---------- RECORDS TO USE
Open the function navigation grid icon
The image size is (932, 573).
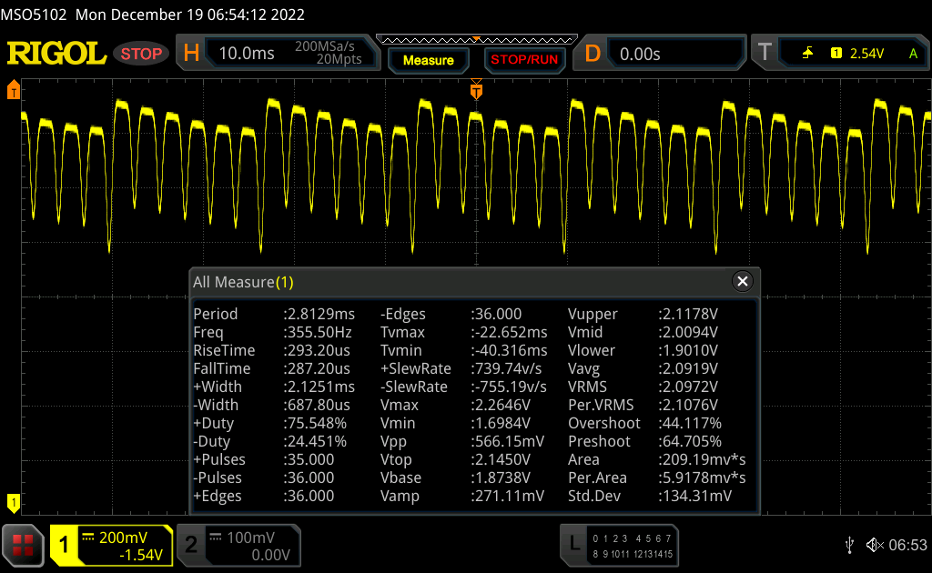tap(24, 544)
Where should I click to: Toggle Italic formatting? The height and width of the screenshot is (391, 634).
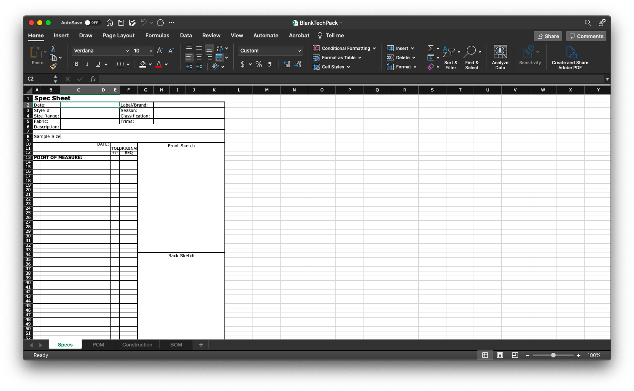pos(87,64)
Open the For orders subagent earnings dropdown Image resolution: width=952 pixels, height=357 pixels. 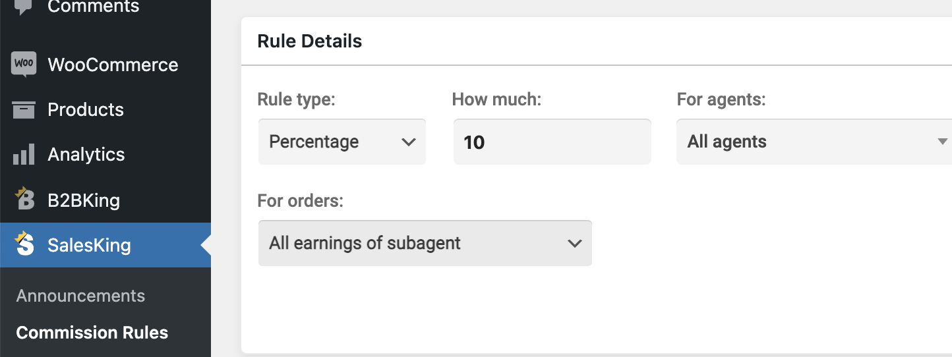click(x=425, y=243)
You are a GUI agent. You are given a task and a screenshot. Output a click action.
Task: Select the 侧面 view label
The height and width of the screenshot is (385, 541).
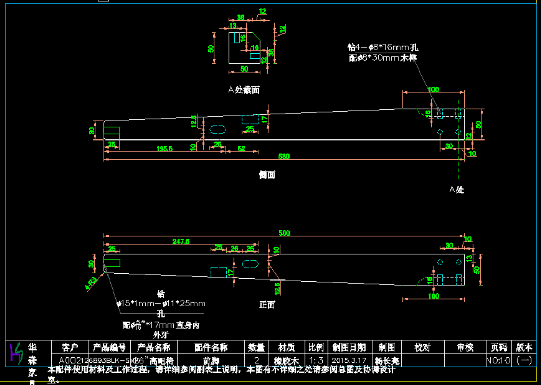pos(267,175)
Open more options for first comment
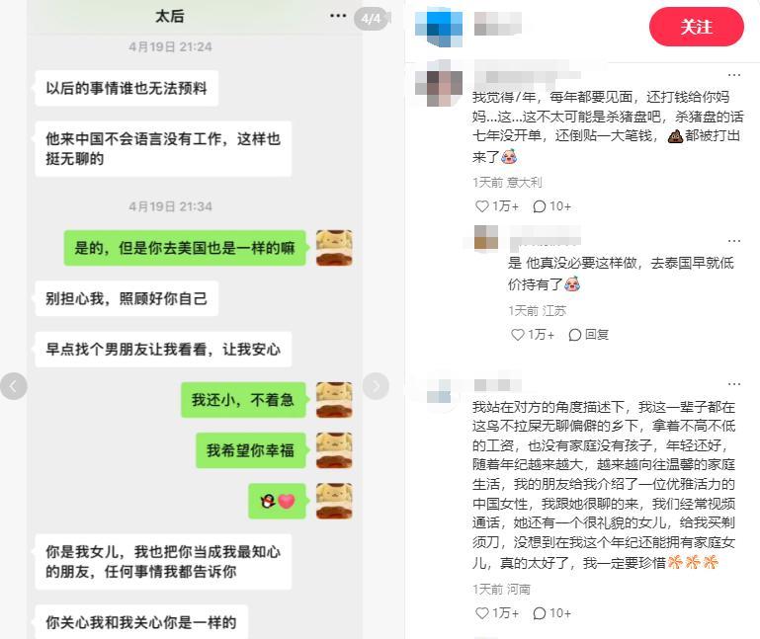760x639 pixels. pos(734,75)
--------------------
PROBLEM TO SOLVE – Please count the lines of the records above that contain the word "screenshot", and give only that number.

RESPONSE FOR THIS EXERCISE – 3